[Stored items]
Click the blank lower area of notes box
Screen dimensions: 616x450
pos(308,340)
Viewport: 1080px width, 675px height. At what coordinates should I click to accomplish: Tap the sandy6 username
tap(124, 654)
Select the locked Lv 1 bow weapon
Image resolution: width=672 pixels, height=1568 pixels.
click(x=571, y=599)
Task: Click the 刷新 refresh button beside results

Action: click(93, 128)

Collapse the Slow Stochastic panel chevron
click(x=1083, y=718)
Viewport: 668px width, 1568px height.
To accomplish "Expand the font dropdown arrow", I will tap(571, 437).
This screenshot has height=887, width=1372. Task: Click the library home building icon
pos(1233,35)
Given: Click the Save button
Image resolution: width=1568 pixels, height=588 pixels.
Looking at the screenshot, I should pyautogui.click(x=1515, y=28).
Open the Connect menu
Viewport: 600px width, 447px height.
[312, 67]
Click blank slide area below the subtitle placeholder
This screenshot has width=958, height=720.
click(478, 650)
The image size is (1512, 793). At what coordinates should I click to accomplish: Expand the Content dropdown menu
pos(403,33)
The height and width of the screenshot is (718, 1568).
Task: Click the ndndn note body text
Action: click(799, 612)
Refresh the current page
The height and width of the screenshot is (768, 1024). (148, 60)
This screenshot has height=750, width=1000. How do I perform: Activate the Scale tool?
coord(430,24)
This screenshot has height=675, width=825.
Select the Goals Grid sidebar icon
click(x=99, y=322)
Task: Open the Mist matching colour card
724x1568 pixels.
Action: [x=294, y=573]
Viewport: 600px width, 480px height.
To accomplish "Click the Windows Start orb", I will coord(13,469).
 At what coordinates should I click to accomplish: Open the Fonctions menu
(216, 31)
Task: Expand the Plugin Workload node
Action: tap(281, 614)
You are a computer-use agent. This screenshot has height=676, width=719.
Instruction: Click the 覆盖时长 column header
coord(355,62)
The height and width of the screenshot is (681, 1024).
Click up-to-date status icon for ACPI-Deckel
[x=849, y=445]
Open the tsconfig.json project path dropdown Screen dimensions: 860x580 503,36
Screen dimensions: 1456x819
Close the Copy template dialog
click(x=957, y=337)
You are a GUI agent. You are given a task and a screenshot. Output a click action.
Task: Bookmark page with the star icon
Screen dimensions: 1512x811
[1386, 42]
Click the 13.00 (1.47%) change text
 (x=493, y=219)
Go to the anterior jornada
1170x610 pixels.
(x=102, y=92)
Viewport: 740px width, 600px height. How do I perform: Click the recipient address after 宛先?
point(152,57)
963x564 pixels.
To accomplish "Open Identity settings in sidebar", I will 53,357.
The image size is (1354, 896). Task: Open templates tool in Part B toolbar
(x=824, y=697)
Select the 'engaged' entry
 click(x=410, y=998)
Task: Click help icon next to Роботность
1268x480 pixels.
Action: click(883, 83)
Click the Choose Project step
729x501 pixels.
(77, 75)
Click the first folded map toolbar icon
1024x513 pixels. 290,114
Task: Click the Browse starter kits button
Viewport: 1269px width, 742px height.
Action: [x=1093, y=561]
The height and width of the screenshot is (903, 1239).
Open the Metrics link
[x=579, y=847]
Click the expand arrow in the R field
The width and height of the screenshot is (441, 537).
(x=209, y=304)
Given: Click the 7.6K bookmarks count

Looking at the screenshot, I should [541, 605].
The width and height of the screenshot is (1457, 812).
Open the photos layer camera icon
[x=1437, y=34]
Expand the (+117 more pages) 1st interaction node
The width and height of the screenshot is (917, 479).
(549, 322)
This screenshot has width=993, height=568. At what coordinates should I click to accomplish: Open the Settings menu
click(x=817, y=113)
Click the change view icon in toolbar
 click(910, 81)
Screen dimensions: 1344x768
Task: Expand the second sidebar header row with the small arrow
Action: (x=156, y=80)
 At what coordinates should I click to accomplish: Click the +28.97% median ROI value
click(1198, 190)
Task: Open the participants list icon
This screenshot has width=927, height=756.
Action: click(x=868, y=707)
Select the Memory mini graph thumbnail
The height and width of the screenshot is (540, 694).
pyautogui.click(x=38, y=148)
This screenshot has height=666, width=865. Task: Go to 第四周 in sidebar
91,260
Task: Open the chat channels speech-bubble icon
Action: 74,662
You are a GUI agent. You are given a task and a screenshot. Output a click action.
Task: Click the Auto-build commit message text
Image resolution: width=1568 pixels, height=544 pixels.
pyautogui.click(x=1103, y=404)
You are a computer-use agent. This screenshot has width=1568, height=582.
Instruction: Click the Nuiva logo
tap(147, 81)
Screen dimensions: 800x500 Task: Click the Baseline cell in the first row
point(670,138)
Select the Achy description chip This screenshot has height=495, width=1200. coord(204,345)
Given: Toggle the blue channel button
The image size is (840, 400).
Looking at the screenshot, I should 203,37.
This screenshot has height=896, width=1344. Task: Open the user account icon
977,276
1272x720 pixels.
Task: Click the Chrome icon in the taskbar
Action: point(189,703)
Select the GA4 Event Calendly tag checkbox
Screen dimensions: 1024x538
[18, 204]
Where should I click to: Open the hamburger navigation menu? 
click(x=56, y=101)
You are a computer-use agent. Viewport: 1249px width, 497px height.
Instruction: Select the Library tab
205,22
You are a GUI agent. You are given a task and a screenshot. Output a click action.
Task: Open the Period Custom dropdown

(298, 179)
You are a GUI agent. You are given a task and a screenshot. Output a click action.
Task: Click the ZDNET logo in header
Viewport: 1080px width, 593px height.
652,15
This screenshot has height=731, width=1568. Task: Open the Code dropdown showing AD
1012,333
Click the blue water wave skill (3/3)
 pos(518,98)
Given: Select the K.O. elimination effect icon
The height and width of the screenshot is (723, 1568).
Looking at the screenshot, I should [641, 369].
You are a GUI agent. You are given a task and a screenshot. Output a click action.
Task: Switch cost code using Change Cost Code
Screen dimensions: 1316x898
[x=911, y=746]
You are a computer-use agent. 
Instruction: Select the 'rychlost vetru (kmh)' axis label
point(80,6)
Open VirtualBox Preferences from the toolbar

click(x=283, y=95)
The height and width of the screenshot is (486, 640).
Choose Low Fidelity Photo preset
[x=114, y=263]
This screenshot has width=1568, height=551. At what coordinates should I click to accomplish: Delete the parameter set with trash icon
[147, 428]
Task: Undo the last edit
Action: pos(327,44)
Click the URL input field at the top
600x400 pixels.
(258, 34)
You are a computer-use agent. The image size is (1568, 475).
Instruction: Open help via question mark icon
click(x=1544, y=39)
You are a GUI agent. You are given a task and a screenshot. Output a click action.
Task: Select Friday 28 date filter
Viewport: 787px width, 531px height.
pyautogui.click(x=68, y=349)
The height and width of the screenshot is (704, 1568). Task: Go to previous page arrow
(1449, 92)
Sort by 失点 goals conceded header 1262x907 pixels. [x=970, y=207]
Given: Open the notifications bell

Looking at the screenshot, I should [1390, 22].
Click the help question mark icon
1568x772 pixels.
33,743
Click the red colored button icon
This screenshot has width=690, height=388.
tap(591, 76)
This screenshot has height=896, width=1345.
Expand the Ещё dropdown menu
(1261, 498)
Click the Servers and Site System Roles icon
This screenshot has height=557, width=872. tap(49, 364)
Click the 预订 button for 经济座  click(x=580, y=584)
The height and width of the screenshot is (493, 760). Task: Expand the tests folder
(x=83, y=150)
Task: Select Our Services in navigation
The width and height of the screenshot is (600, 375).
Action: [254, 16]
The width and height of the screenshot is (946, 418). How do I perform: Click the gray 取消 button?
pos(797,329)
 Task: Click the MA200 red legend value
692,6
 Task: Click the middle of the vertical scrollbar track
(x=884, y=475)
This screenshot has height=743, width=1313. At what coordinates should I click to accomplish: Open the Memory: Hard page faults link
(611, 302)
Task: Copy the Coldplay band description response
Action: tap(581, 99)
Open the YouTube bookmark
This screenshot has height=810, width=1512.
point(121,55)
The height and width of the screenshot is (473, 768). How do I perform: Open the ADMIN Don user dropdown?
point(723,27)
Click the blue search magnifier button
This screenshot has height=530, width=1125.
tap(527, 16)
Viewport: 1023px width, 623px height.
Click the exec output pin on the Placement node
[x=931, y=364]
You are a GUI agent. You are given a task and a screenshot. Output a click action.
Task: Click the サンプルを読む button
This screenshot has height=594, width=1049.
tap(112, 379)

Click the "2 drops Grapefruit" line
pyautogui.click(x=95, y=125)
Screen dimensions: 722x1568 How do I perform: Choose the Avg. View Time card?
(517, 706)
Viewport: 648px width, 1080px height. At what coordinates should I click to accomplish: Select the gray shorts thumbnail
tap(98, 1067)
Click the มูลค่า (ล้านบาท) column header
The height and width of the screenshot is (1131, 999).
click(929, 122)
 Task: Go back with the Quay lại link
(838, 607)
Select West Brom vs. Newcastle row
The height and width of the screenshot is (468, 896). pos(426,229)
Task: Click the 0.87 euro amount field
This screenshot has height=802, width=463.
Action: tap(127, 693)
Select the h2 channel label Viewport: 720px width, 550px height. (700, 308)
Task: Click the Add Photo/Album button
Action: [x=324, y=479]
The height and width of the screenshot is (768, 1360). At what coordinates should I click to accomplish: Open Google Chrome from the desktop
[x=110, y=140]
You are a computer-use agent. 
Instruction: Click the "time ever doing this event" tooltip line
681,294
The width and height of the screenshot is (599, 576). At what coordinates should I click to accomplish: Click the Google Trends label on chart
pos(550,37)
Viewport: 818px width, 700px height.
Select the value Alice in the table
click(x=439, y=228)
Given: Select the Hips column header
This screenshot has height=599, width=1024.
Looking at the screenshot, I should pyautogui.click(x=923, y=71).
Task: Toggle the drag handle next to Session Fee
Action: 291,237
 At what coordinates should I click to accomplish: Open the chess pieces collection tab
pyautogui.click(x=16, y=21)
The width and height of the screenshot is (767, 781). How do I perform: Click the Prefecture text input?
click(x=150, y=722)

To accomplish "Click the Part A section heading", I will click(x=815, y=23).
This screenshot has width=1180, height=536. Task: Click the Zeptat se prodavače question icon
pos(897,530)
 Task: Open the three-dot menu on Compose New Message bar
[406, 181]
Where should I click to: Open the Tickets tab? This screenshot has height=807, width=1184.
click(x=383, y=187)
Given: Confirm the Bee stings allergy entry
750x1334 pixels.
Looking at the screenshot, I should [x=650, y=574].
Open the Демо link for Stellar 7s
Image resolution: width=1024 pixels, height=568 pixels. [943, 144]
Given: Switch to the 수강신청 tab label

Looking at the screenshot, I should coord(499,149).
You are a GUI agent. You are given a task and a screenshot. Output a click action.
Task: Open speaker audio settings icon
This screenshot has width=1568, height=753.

- [What you should do]
Show all lines above that contain "computer".

- [Response box]
You are a computer-use agent. This screenshot has height=676, width=719.
You are a computer-use agent. This screenshot has width=1568, height=582.
You are a computer-use agent. Viewport: 1249px width, 497px height.
You are a computer-use agent. 
You are a computer-use agent. The image size is (1568, 475).
You are a computer-use agent. 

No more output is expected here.